SUPPLIED DATA ->

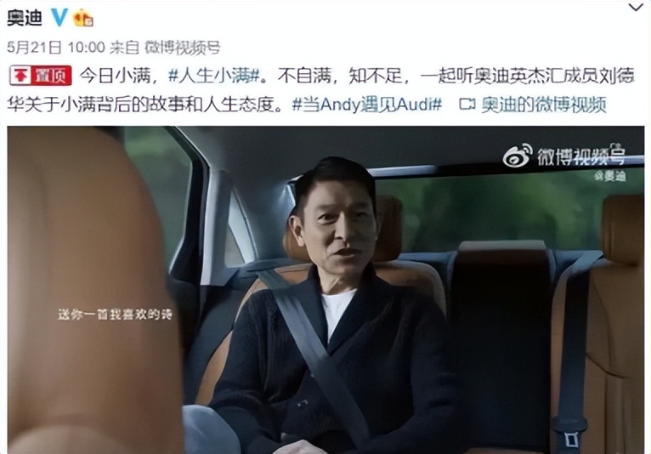Open the 奥迪 account name
Screen dimensions: 651x454
click(x=25, y=18)
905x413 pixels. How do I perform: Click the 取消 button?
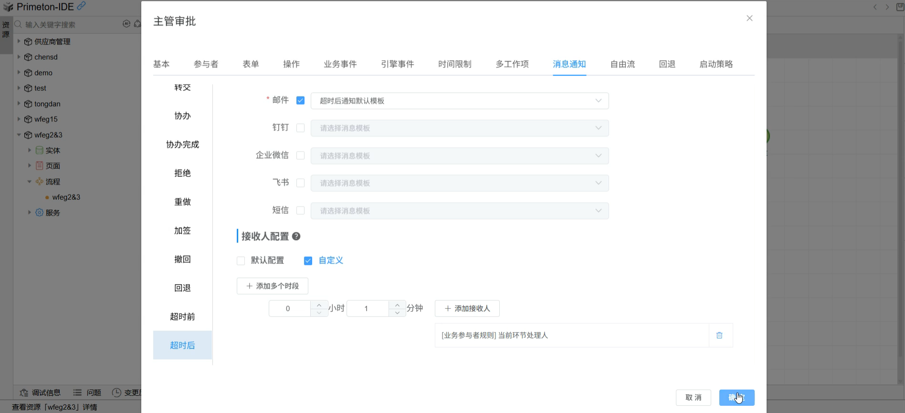click(x=693, y=397)

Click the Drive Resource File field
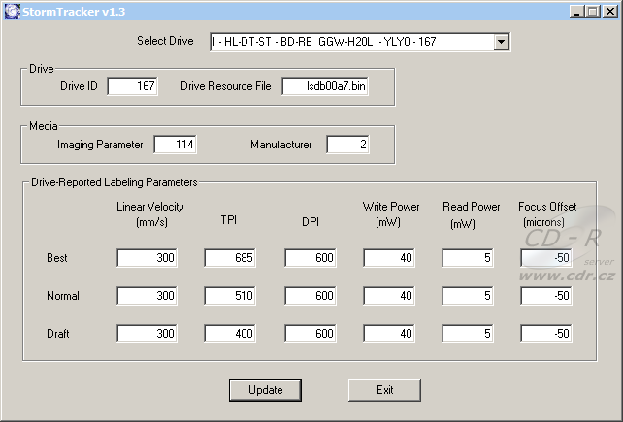pyautogui.click(x=325, y=87)
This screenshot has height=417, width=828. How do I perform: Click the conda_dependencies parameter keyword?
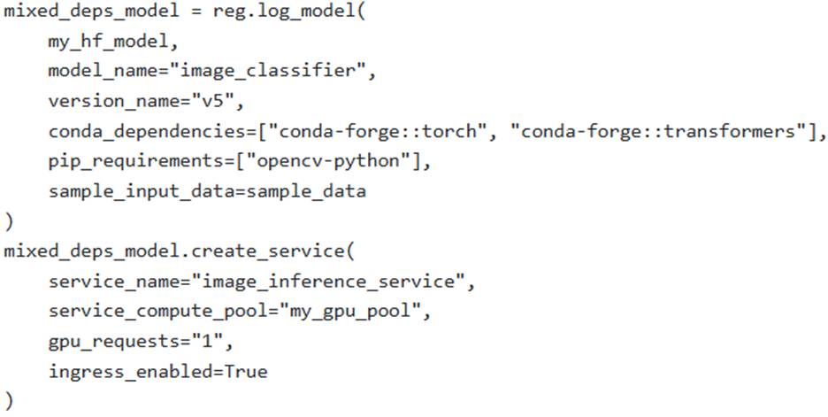click(142, 131)
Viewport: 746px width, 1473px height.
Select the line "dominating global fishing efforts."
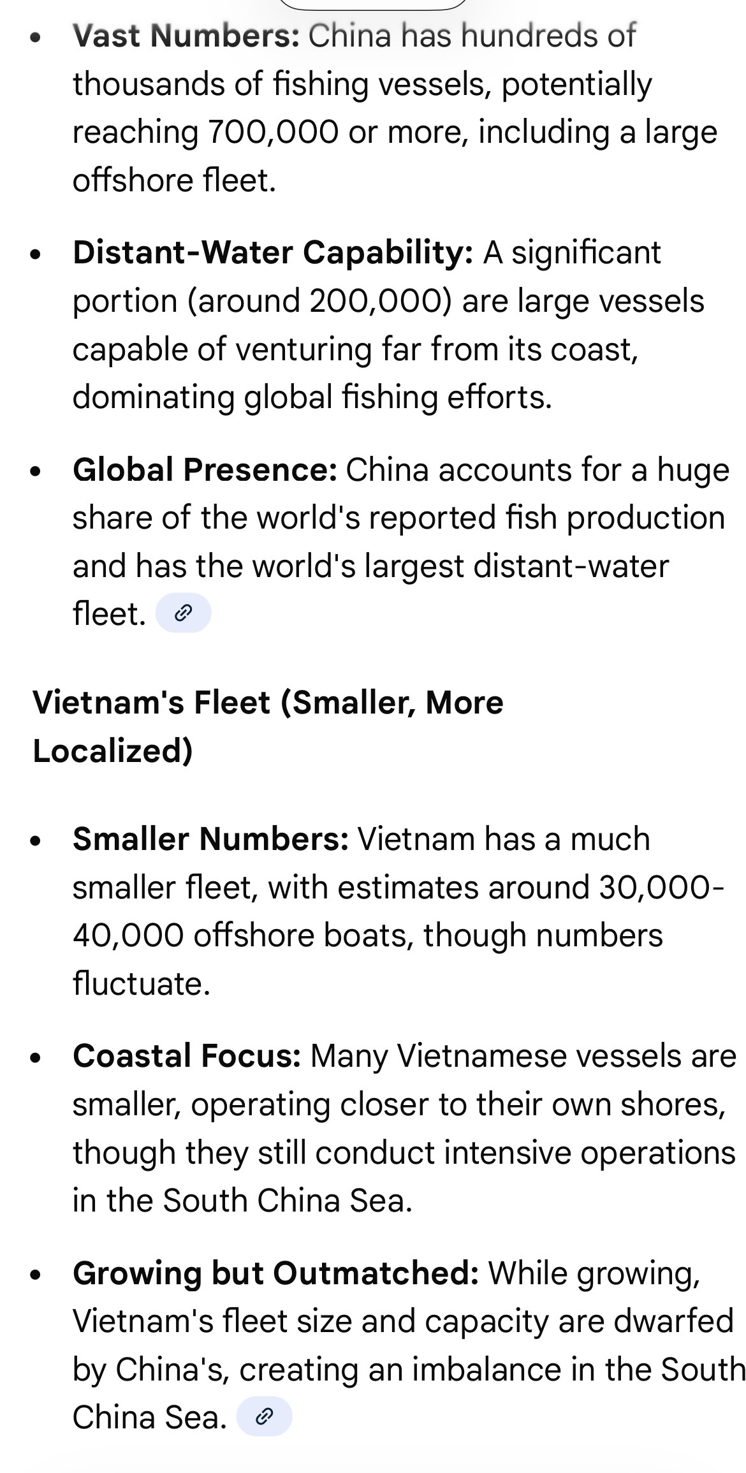pos(312,398)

WHAT YOU WILL DO ->
Return each line of the records above that contains the string "width".

THE REPLY ->
This screenshot has height=417, width=828. How do I perform: Click the conda_dependencies parameter keyword?
Viewport: 746px width, 1473px height.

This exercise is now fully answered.